Below are just some of the therapies we engage our patients with at VT House.

Projected Racetrack

This allows observation/investigation of depth. When the patient moves in/out they explore changes of relative size. When the patient moves side to side they explore parallax movements in the picture.

Binocular Lens Reading

This activity helps the patient to better control their focussing system, enabling them to make rapid and efficient shifts in focus between near and far. The use of polarised sunglasses & strips gives the patient feedback of binocularity.

Ball Tapping

Helps develop the ability to track a moving object in space, to maintain concentration and increase hand-eye coordination skills. Also develops the ability to pay attention to large amounts of space.
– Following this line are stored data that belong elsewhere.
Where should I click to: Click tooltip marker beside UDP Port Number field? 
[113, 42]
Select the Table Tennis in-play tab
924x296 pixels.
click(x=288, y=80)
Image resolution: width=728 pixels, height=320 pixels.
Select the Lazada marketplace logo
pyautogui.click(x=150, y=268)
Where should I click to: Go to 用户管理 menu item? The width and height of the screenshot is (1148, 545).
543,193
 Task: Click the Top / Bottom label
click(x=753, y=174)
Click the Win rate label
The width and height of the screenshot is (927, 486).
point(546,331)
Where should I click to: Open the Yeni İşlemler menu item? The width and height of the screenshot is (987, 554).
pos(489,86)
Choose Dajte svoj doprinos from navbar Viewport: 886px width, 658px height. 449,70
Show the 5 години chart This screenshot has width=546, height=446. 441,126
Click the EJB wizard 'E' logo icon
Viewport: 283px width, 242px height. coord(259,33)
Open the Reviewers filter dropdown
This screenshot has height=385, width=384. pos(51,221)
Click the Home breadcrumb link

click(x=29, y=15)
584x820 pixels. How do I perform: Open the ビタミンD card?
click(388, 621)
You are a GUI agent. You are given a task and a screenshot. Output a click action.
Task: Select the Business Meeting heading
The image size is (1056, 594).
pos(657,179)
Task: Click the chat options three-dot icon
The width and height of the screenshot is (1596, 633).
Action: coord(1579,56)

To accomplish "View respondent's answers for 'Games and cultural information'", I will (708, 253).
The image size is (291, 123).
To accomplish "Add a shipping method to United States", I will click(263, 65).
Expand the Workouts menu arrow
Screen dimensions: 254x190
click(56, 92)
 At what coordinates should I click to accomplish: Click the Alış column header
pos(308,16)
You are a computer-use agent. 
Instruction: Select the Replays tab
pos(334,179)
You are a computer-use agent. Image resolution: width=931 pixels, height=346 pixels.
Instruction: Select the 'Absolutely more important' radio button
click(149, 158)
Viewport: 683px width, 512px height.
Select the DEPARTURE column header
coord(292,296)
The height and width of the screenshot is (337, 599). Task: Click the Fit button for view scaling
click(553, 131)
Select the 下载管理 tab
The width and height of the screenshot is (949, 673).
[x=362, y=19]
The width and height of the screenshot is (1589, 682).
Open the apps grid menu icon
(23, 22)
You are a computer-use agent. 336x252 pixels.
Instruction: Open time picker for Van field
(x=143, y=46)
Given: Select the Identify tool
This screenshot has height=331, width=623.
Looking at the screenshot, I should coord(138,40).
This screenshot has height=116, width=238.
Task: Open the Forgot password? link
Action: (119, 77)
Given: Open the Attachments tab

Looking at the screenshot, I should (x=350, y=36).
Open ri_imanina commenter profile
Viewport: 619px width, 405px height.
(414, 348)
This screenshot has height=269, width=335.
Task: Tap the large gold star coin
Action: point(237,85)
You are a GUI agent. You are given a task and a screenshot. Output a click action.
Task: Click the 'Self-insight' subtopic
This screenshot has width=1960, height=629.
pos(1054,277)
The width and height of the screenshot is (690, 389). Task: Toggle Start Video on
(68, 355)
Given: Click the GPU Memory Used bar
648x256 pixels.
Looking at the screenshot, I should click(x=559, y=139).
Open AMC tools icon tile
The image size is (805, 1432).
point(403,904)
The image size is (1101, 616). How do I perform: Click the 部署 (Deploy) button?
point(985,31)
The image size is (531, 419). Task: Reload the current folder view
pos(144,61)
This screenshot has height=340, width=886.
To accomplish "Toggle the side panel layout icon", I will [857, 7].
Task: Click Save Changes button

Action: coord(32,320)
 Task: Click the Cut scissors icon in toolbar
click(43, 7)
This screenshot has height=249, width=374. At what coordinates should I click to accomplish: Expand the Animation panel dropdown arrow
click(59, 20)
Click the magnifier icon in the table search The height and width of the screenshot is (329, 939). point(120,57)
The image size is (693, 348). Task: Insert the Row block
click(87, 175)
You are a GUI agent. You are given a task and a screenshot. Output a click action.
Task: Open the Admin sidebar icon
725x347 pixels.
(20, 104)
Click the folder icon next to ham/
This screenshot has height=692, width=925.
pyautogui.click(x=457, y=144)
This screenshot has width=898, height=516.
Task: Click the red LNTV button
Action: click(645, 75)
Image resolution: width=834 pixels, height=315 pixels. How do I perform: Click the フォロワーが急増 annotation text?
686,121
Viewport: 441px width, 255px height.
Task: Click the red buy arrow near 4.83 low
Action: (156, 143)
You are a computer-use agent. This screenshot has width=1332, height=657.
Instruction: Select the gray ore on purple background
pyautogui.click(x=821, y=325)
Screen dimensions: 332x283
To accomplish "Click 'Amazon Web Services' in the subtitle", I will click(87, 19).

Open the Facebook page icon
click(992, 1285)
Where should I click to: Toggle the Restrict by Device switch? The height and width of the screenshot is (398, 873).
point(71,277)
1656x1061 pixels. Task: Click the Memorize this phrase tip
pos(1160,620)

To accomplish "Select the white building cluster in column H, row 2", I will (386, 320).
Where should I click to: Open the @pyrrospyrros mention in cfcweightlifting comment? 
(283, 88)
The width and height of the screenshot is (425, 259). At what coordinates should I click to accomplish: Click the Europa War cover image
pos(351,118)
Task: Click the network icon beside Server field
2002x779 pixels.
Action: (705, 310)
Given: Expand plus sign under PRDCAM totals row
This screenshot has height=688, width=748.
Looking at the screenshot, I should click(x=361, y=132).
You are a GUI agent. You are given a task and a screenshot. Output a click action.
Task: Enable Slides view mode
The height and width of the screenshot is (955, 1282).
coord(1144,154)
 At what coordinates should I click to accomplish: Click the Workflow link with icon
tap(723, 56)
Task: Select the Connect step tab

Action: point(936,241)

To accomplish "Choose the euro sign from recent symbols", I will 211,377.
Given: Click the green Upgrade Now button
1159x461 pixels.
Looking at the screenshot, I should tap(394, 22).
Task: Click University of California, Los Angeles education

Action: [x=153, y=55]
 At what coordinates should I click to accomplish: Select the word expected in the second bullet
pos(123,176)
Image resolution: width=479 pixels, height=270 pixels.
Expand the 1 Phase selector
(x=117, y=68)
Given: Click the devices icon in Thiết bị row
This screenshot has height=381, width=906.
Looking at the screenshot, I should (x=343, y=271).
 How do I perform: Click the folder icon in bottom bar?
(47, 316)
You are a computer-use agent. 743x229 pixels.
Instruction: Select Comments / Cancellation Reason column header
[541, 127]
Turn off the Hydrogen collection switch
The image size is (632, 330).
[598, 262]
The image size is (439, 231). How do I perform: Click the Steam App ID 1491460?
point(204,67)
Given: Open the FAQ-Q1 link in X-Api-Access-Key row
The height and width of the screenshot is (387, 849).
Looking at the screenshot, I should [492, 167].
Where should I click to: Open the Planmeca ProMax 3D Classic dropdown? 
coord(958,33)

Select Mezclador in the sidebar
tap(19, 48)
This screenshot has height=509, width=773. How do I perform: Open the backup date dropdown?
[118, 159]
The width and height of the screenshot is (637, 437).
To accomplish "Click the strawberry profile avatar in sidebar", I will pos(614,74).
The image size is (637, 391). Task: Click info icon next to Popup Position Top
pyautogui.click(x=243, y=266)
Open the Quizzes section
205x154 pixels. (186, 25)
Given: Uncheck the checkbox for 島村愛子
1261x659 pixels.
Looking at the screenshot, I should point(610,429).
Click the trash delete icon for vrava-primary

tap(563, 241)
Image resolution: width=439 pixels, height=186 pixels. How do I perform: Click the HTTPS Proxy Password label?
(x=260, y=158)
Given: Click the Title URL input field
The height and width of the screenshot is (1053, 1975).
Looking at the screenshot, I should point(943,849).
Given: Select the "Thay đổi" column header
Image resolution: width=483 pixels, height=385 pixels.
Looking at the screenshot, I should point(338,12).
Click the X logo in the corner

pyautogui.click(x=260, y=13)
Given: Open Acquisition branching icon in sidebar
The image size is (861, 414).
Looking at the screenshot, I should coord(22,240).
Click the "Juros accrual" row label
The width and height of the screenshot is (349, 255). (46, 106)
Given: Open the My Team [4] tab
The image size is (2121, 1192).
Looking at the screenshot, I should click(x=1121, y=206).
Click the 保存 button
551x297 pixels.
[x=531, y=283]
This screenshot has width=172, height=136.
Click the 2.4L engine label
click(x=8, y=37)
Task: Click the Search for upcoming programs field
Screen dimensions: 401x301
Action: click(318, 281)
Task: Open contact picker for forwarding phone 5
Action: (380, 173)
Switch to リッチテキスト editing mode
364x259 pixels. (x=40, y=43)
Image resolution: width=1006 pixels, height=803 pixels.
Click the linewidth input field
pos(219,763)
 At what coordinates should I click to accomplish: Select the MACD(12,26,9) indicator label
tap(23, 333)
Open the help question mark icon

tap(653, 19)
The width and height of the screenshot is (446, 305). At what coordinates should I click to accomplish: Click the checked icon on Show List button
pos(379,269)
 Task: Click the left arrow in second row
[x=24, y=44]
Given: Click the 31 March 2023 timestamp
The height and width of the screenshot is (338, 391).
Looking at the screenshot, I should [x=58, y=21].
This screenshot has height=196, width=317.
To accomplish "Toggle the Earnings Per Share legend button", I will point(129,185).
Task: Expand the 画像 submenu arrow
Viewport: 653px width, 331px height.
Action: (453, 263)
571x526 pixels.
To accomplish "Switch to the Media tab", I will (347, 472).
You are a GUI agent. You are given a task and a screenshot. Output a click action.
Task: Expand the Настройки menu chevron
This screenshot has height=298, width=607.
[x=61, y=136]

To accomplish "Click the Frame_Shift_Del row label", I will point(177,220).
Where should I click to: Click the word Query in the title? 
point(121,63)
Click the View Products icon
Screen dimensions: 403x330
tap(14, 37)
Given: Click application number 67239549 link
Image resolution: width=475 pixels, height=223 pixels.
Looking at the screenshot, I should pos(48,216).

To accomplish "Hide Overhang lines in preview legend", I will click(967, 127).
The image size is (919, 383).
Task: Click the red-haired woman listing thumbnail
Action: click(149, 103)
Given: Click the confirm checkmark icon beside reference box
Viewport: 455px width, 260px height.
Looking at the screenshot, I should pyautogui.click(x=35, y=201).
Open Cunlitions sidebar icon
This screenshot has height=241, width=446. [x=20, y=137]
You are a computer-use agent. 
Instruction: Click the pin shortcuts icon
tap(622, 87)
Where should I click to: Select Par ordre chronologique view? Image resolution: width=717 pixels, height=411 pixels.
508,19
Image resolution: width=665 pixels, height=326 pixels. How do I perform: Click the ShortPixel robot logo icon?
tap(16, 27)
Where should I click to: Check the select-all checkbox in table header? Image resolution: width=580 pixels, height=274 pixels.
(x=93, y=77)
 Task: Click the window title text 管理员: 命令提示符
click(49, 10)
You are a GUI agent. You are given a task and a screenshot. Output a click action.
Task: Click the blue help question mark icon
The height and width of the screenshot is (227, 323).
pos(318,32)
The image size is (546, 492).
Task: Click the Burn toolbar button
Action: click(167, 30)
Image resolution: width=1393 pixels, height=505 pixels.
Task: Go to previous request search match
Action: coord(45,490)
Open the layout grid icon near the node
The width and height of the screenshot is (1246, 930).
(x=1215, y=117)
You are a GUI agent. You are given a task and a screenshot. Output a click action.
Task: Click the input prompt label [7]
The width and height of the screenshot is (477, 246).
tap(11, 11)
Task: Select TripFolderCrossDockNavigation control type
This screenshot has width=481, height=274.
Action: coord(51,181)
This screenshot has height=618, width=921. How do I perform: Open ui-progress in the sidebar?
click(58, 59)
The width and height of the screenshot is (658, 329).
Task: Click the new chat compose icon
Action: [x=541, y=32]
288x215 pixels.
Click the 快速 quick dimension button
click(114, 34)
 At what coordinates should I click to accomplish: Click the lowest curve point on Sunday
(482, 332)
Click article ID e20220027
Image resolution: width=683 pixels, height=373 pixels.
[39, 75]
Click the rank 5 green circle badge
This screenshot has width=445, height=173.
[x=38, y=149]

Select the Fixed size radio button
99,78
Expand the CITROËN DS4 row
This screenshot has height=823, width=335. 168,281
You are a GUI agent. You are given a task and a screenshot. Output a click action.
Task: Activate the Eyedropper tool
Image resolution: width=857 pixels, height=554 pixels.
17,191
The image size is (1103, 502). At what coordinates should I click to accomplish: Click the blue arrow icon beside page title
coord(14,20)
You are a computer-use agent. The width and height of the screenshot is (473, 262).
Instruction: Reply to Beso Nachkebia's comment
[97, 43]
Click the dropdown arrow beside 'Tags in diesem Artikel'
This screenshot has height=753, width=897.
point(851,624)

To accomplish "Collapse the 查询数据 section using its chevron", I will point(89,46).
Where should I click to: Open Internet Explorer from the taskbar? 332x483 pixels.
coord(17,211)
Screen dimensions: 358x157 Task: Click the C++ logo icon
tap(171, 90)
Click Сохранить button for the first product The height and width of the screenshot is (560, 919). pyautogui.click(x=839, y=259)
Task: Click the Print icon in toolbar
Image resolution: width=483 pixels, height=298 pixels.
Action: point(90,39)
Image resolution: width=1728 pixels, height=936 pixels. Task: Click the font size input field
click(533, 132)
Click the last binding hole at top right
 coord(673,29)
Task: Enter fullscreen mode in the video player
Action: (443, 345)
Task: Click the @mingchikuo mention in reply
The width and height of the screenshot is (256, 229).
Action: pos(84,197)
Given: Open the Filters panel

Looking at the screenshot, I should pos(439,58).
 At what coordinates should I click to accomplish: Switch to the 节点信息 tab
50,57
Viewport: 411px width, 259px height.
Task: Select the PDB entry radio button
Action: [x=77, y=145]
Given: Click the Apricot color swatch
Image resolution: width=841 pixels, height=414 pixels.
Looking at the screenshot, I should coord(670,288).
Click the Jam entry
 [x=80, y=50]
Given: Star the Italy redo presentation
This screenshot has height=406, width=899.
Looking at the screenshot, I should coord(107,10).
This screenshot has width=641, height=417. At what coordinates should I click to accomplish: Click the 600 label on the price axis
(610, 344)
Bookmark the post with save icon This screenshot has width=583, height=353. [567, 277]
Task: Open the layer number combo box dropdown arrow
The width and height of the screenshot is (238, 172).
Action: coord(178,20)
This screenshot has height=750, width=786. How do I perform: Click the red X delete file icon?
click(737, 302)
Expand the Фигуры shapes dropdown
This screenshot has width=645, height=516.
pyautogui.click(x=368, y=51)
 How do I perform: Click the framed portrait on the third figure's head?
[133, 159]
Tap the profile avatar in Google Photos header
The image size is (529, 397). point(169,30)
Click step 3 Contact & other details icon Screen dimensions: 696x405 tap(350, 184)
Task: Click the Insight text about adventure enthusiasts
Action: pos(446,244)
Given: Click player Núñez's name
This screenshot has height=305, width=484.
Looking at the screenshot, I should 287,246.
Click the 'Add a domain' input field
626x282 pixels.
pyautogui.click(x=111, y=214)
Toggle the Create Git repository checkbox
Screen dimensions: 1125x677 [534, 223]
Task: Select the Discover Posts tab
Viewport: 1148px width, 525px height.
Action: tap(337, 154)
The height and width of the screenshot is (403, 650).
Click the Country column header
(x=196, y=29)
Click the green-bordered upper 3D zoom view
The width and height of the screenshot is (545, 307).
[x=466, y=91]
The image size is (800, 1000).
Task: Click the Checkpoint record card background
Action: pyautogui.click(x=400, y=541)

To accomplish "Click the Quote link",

The ability to track properly, locate the exact position of something in space, and maintain concentration are very important in the reading process.

Binocular Lens Reading

Another important aspect of this activity is building awareness.  How the lenses change what the patient sees. For example, size, distance, feel and the appearance of the polarised lines.

Motor Equivalent

This activity helps the patient free up gross motor movements, expand & investigate spatial awareness and peripheral vision, while integrating vision and body awareness, achieving a higher level of bilaterality and binocularity.

Brock String zipping

Using the string gives the patient a ‘concrete’ way of bringing an awareness and feel of how both their eyes are moving through space. Done in a slow and smooth manner, allows for better control of their eye movements.

Brock String Bead Jumping

This aspect of the activity gives immediate feedback as to whether both eyes are turned on, pointed to the same place in space, and whether your perception of where a target is matches its real location.

Flashlight Pointing

This activity helps to expand the volume of space that the patient can deal with at one time. To reduce errors of omission and to further improve parallel processing (doing more than one thing at a time).